What makes a good porno? The hot chicks with their titties flopping around? The pervy dudes with long hair and mustaches? The shitty 80's-style music? The wonderfully horrible acting? It's a subject that has sparked many a debate over the years. Here, on my web site, I list six things that, in my expert veteran porn-watching opinion, all good pornos must have.
1. There has to be at least one penis.
I figured I would go ahead and make the most debatable qualification first. Many people will disagree with me on this one, saying that you don't watch a porno to see some dude's schlong. I can see this point, but I must respectfully disagree, and I'll tell you why in a moment, but first, a clarification on what I mean by at least one penis. What I mean is that there can be as many titties flopping around as they can fit in a camera shot, but there has to be a man in the scene somewhere. There doesn't need to be more than one, (although those types of pornos do tend to score highly in my sixth qualification) but there has to be at least one. The reason there has to be one is that when you watch a porno, you have to be able to pretend that someday, somehow, on some planet, in some other lifetime, you could be that pervy-looking dude with the three chicks fighting over his junk. It's hard to pretend you could be involved when it's two raging lesbians at a rug-munching convention.
2. The man attached to said penis can't be a total train wreck.
Again, some people will disagree, because you don't watch a porno to check out the guys, but again I'll explain why the guy can't be horribly disfigured or unspeakably ugly. Mind you, they don't have to be Mr. Universe, but they shouldn't be really ugly either. The reason for that is that watching a porno, just like watching any normal movie, requires a certain suspension of disbelief. It's hard to suspend your disbelief when the chick looks like she could have been prom queen, and the dude looks like Quasimodo. Plus if you have a really, REALLY ugly guy, it can be a distraction.
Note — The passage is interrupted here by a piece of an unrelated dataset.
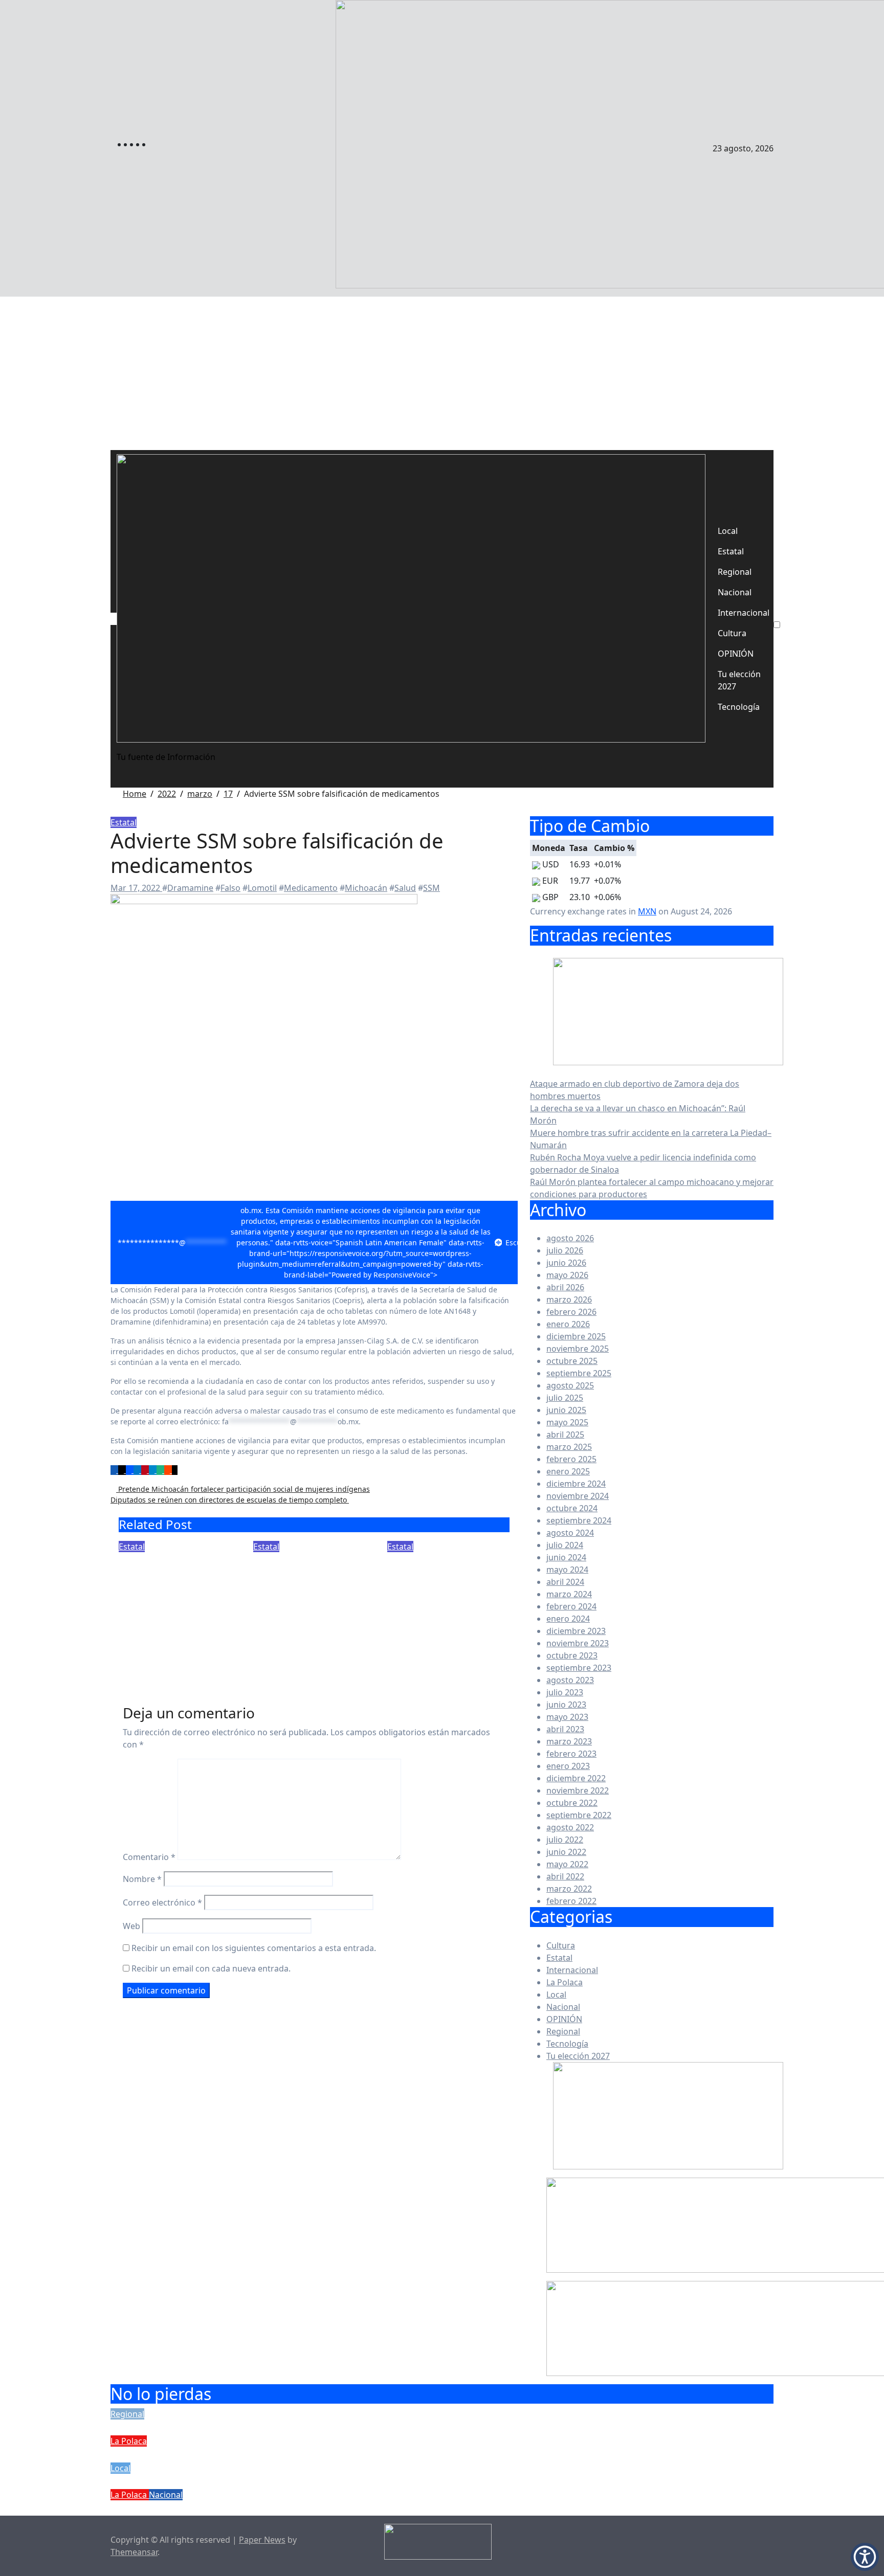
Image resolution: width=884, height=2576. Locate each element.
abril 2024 (565, 1581)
3. They can't be giving stage directions or interacting with the cameraman.
This goes along with the suspension of disbelief I was talking about in my last paragraph. It's like if you go to the movie theatre to watch a Spiderman movie. You don't want to be watching a scene, and all of a sudden Tobey Maguire says "Oh shit, I forget my line. Can we start that scene over?" We know it's just a movie, but it would completely ruin the story to have something like that in the middle of a scene. Just like in porno when a cameraman is just standing there filming some chick's snatch for like ten minutes, so all of a sudden she stops faking an orgasm long enough to say "Pan up." It totally ruins it.
4. The chick or chicks has to be hot.
I've heard some argue that pornos are better when the chicks look like real, normal chicks, but I happen to disagree. If I wanted to see a normal chick naked, I'd go to a bar, pick out a normal-looking chick, buy her a few drinks, and see the real thing.
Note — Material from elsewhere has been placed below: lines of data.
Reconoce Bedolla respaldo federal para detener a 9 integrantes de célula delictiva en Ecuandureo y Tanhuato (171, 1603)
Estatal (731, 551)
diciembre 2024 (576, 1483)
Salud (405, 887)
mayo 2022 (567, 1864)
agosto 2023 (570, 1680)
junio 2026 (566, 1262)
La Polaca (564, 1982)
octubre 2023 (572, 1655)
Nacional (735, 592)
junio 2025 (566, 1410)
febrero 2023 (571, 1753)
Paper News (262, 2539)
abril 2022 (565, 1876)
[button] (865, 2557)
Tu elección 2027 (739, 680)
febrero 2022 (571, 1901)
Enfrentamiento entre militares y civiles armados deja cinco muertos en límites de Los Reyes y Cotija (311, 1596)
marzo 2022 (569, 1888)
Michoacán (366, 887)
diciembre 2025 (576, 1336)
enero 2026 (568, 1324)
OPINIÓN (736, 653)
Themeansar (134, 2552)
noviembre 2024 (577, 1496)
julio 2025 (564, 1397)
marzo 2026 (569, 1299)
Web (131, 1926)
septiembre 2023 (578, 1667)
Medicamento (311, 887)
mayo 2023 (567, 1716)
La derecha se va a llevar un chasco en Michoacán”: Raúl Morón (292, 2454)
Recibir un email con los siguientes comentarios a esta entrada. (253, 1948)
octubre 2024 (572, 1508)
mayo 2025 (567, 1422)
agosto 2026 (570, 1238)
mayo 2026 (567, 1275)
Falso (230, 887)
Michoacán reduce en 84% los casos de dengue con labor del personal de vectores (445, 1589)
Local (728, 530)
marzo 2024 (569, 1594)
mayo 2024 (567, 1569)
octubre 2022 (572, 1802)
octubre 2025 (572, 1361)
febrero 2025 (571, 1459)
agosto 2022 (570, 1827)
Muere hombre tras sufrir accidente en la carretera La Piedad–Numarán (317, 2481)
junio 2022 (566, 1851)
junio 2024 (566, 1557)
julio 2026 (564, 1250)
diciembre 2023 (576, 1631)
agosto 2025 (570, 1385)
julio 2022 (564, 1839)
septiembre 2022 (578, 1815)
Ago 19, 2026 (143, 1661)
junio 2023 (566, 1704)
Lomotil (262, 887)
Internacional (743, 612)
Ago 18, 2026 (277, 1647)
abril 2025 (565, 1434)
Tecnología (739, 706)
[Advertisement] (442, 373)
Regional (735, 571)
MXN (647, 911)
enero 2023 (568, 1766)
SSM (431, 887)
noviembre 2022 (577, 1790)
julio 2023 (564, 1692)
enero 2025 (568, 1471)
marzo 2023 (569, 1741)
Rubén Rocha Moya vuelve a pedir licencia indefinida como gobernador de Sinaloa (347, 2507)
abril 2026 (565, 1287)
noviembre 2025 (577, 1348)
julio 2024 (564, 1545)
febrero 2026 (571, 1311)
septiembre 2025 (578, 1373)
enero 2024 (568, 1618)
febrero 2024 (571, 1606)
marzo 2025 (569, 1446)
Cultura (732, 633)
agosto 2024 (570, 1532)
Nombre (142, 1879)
5. It has to have funny music.
Funny music is almost as essential a part of porno as naked chicks. A porno without funny music is like bowling without the goofy shoes. Sure, you'd never be caught wearing shoes like that under any other circumstances, but without them, bowling just wouldn't feel right.
6. It has to be degrading to women.
There is a time and a place for nice, boring sex between equal partners in a relationship. Porno isn't it. The whole point of a porno is to act out the fantasies of the viewers. When I watch a porno I want to see the dudes say and do things I couldn't get away with in real life. In real life, I can't go around telling hot chicks I've got a gold necklace around my junk and all they have to do to get it is polish my knob. If you actually said and did some of the things guys do in pornos you'd get sued, shot, or, at the very least, kicked square in the balls. And besides, watching a porno that isn't degrading to women is like watching a movie where nothing blows up. What the hell is the point?